‘Little Women’ Star Eliza Scanlen Has Apologised For Her “Problematic” Sydney Film Fest Win

Aussie actress and director Eliza Scanlen has apologised after her award-winning film, Mukbang, was slammed for appropriating Korean culture and depicting violence against a black student.

Scanlen had nabbed the Sydney Film Festival’s $7,000 Rouben Mamoulian Award for best short film director with Mukbang, a film about a young, white school girl who gets caught up in the Korean online trend of eating in front of a webcam.

However, in the wake of the win, screenwriter Michelle Law commented that it was an example of “how racist and broken the screen industry is in Australia.”

She described it as a problematic “Eat, Pray, Love for teenagers”, and also pointed to a now-deleted scene which shows the white protagonist strangling her black classmate.

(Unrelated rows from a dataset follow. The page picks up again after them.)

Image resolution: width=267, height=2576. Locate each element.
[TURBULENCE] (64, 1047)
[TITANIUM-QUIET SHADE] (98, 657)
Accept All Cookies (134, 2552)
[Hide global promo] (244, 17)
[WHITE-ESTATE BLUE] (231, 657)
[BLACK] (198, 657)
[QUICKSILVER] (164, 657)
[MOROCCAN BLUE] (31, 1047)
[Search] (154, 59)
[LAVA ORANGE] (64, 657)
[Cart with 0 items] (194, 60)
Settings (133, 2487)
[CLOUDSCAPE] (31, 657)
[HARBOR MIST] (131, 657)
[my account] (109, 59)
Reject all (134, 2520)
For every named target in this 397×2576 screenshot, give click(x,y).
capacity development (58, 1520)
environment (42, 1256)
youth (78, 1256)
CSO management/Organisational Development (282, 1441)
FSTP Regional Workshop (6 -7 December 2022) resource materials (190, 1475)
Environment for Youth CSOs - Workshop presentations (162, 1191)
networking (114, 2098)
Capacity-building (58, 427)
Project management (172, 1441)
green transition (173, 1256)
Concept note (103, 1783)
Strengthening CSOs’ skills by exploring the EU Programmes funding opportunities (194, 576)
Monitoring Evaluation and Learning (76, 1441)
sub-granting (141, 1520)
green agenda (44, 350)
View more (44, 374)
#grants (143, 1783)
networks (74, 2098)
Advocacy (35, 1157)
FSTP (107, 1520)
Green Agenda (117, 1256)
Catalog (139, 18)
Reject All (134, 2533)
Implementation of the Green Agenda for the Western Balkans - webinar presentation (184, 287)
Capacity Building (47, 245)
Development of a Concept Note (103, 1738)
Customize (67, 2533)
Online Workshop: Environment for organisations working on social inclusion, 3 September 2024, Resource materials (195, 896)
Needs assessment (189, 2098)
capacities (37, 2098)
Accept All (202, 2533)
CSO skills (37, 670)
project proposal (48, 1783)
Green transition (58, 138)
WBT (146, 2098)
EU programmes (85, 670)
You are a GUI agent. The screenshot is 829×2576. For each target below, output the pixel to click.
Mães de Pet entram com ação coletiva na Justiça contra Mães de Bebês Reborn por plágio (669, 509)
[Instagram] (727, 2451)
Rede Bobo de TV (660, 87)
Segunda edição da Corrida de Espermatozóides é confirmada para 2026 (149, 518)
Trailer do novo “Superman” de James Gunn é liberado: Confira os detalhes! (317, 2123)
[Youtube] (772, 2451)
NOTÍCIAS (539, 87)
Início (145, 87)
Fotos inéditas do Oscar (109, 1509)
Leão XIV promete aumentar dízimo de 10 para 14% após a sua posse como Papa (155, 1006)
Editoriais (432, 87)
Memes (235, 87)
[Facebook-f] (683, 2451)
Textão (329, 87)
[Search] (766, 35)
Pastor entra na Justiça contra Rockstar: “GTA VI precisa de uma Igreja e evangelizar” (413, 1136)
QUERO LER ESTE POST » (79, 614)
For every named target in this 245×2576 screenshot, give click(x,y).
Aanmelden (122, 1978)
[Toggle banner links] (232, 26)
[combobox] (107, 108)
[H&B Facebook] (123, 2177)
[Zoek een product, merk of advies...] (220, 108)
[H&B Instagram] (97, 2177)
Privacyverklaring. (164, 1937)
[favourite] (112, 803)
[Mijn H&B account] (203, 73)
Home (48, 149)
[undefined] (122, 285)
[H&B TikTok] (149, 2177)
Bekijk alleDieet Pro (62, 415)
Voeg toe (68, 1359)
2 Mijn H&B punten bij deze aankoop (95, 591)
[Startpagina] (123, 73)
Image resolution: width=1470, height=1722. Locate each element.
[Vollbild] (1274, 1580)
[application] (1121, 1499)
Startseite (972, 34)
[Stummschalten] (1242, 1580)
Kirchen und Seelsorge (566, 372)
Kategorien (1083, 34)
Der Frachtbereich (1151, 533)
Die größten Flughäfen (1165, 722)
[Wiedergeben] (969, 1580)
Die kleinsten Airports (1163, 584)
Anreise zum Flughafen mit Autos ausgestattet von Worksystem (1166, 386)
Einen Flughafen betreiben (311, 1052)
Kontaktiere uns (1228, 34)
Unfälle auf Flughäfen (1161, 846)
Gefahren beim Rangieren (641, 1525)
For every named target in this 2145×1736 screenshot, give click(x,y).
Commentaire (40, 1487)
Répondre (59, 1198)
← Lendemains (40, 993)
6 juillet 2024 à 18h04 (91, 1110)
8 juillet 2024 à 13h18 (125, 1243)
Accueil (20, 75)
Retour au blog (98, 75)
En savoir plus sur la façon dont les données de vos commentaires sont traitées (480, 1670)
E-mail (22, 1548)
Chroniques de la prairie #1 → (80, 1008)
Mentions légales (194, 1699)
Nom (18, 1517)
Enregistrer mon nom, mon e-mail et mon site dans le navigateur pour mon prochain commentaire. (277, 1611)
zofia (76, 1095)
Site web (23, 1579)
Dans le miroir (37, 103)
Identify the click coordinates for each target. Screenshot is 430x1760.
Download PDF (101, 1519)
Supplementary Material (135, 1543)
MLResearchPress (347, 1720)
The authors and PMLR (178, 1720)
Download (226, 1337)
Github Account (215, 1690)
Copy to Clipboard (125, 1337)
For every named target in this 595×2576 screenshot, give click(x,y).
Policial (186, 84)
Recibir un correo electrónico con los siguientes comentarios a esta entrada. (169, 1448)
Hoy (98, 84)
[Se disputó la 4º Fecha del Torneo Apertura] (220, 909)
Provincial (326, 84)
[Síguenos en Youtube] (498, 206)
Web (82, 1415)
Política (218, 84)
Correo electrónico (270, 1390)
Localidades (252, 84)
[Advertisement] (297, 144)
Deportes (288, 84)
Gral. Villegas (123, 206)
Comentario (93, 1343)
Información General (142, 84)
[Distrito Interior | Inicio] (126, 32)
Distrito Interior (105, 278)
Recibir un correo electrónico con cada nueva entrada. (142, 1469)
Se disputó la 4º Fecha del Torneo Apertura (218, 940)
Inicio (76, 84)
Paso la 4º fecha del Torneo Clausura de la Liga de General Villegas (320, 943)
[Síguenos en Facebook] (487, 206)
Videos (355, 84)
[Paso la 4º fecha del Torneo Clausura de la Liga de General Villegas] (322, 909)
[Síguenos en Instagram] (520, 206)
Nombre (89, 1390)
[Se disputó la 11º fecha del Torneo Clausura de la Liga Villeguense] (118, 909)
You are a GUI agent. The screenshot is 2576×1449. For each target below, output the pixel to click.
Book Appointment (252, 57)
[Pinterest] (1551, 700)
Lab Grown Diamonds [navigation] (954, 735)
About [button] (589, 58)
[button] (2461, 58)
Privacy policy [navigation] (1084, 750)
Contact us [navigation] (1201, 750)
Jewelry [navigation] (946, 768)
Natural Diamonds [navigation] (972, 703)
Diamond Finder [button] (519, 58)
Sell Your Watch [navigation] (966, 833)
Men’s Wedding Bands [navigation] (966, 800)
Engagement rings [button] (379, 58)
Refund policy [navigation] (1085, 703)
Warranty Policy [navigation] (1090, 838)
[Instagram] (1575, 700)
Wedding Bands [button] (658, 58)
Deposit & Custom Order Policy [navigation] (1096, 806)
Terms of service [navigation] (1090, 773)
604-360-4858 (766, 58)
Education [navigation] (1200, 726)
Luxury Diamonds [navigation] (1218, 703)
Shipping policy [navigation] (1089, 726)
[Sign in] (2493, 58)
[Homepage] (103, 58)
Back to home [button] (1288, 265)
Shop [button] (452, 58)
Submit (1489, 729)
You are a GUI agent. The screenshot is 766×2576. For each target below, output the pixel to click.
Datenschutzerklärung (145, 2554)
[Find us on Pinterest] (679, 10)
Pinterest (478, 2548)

Following initial outcry, the aforementioned scene was quietly cut from the online version of the film.

Law said that beyond being problematic, such a move was also “dishonest and unfair” to other films in the festival.

“This film WON Best Director – an award afforded to supposed visionaries at an internationally acclaimed festival. This happened YESTERDAY,” she added.

“When people ask me if the system is becoming less racist, look to this.”

Other screenwriters, directors and actors including Nina Oyama, Corrie Chen and Moreblessing Maturure joined Law in calling for the Sydney Film Festival to release an official statement.

Scanlen has since apologised on Instagram on behalf of the whole production team.

“I am so deeply sorry for creating a work that has caused offence,” she said.

“I intended this film to be a young girl’s journey of self-discovery in the age of internet culture, and I failed to recognise how problematic this was.”

https://www.instagram.com/p/CBpp83aBdgX/

The production company behind the film, Fat Salmon Productions, also issued an apology on Instagram, admitting it was wrong to have sneakily removed the problematic scene without publicly engaging with criticism first.

“We’re ashamed to have overlooked the issues with the film and it just proves how insidious, persistent and deeply embedded systemic racism is in Australia and in us as white Australians,” it said.

It has since pledged to have a minimum quota of 30% black, Indigenous and people of color cast and crew members across all future productions.

The Sydney Film Festival has yet to release an official statement, however the event’s director Nashen Moodley told the Sydney Morning Herald it stood by the jury’s decision to award the film as well as by the production company’s decision to later remove the problematic scene.

“The festival respected the filmmakers’ request to change their film to an alternate version and effected the change,” he said.